Last week, Air India began to reserve six seats on its aircrafts for women travelling alone who do not want to be seated next to men. The move was announced after two incidents of groping were reported to airport authorities. This move echoes those already made on more common forms of public transport, like trains, metros and buses, which all offer segregated spaces for women travellers. So are segregated spaces for women a positive and encouraged outcome? Not entirely.
Segregated spaces for women are a nuanced issue that don’t allow an easy yes-or-no answer to fall back on. The importance of safe spaces for women is undeniable. They provide a sanctuary from an often hostile male environment where women are constantly made to feel uncomfortable or objectified by the male gaze, not to mention frequently molested or harassed. A lot of women prefer ladies compartments, not just for the reasons of safety but also comfort.

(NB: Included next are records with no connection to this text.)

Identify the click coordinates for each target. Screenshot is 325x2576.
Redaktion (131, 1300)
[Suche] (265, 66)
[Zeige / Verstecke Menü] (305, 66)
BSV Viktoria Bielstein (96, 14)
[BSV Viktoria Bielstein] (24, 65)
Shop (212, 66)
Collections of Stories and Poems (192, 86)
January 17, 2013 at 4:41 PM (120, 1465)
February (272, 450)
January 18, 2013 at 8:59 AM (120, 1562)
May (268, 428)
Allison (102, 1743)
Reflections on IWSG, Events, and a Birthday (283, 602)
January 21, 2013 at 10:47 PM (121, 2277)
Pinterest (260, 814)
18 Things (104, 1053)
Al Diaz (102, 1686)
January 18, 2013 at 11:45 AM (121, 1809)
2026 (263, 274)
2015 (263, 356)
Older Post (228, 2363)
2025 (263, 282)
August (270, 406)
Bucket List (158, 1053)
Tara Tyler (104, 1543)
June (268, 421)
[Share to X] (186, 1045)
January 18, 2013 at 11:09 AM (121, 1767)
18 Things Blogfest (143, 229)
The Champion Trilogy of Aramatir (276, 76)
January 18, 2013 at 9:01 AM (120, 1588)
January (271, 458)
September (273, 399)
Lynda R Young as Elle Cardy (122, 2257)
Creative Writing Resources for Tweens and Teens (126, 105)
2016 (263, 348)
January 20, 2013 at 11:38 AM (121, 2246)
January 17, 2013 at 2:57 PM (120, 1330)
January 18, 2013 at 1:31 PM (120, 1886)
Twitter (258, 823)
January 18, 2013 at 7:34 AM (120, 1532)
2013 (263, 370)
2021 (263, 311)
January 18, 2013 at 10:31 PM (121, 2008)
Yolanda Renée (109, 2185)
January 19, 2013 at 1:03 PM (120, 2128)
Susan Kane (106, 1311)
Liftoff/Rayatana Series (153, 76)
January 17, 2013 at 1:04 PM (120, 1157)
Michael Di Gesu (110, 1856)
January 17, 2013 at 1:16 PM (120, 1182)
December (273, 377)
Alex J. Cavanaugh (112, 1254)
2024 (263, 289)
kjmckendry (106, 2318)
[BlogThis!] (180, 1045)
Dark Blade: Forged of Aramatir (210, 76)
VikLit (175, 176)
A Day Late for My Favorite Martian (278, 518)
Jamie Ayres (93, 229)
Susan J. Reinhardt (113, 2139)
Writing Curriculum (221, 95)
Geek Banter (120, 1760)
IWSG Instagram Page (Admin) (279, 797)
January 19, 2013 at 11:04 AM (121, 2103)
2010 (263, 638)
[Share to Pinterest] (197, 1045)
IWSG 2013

A women’s-only space is often a relief from the constant tension that underlies navigating public spaces that are rife with lecherous gazes or the potential of sexual harassment.
Segregated spaces also foster the possibility for social bonding and solidarity with other women and the creation of a sisterhood which is very important in a world that constantly pits women against each other.
However, that being said, it is important that occupying these safe spaces are not enforced upon women, or depicted as our only option for ‘safety’. The problem with the discourse around ‘safety’ is that it often slips back into the language of patriarchy, and becomes a justification of sexual violence meted out upon women. This blogpost by a woman who was harassed on the Delhi metro recalls how she was repeatedly blamed for “causing trouble” merely for occupying the general compartment. When she spoke up against a man standing uncomfortably close to her, she was asked why she complaining when she had willingly chosen to occupy the general compartment instead of the ladies compartment.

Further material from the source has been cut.